-- WORK ITEM --
Exactly as written, retype all of the records that come next.

::: PROVIDED DATA :::

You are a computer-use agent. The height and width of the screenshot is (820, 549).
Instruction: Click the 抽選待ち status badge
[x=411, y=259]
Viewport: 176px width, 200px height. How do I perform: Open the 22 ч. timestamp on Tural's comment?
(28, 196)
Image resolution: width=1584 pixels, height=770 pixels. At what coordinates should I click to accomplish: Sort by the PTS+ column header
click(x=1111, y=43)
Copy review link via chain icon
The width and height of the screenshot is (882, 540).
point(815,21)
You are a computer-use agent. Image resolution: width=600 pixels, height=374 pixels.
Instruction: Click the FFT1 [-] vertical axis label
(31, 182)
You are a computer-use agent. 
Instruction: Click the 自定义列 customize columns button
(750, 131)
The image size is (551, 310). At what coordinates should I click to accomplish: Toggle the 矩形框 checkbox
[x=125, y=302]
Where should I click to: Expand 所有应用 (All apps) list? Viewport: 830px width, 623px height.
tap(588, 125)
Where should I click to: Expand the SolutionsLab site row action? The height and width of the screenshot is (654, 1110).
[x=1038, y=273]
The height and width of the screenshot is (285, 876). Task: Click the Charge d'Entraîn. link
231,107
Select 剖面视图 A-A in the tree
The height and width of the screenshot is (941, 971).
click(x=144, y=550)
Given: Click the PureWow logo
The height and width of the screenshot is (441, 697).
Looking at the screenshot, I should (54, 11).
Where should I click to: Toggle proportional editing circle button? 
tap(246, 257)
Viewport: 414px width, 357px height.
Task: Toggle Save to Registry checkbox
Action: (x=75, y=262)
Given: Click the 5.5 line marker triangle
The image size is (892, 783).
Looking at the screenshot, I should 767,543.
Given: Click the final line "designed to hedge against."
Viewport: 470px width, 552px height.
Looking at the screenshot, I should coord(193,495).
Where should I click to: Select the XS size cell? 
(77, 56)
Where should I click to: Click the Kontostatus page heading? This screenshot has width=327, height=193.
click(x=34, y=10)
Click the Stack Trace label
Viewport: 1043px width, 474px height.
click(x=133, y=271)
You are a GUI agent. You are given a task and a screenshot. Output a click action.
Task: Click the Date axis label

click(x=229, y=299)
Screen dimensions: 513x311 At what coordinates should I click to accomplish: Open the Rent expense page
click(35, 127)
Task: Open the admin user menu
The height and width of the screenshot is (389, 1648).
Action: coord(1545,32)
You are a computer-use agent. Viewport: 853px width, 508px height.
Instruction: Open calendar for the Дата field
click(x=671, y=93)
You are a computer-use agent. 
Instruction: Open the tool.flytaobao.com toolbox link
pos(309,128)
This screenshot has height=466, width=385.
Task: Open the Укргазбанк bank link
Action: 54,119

:::

-- OUTPUT FOR THIS TASK --
You are a computer-use agent. The height and width of the screenshot is (820, 549).
Instruction: Click the 抽選待ち status badge
[x=411, y=259]
Viewport: 176px width, 200px height. How do I perform: Open the 22 ч. timestamp on Tural's comment?
(28, 196)
Image resolution: width=1584 pixels, height=770 pixels. At what coordinates should I click to accomplish: Sort by the PTS+ column header
click(x=1111, y=43)
Copy review link via chain icon
The width and height of the screenshot is (882, 540).
point(815,21)
You are a computer-use agent. Image resolution: width=600 pixels, height=374 pixels.
Instruction: Click the FFT1 [-] vertical axis label
(31, 182)
You are a computer-use agent. 
Instruction: Click the 自定义列 customize columns button
(750, 131)
The image size is (551, 310). At what coordinates should I click to accomplish: Toggle the 矩形框 checkbox
[x=125, y=302]
Where should I click to: Expand 所有应用 (All apps) list? Viewport: 830px width, 623px height.
tap(588, 125)
Where should I click to: Expand the SolutionsLab site row action? The height and width of the screenshot is (654, 1110).
[x=1038, y=273]
The height and width of the screenshot is (285, 876). Task: Click the Charge d'Entraîn. link
231,107
Select 剖面视图 A-A in the tree
The height and width of the screenshot is (941, 971).
click(x=144, y=550)
Given: Click the PureWow logo
The height and width of the screenshot is (441, 697).
Looking at the screenshot, I should (54, 11).
Where should I click to: Toggle proportional editing circle button? 
tap(246, 257)
Viewport: 414px width, 357px height.
Task: Toggle Save to Registry checkbox
Action: (x=75, y=262)
Given: Click the 5.5 line marker triangle
The image size is (892, 783).
Looking at the screenshot, I should 767,543.
Given: Click the final line "designed to hedge against."
Viewport: 470px width, 552px height.
Looking at the screenshot, I should coord(193,495).
Where should I click to: Select the XS size cell? 
(77, 56)
Where should I click to: Click the Kontostatus page heading? This screenshot has width=327, height=193.
click(x=34, y=10)
Click the Stack Trace label
Viewport: 1043px width, 474px height.
click(x=133, y=271)
You are a GUI agent. You are given a task and a screenshot. Output a click action.
Task: Click the Date axis label

click(x=229, y=299)
Screen dimensions: 513x311 At what coordinates should I click to accomplish: Open the Rent expense page
click(35, 127)
Task: Open the admin user menu
The height and width of the screenshot is (389, 1648).
Action: coord(1545,32)
You are a computer-use agent. Viewport: 853px width, 508px height.
Instruction: Open calendar for the Дата field
click(x=671, y=93)
You are a computer-use agent. 
Instruction: Open the tool.flytaobao.com toolbox link
pos(309,128)
This screenshot has height=466, width=385.
Task: Open the Укргазбанк bank link
Action: 54,119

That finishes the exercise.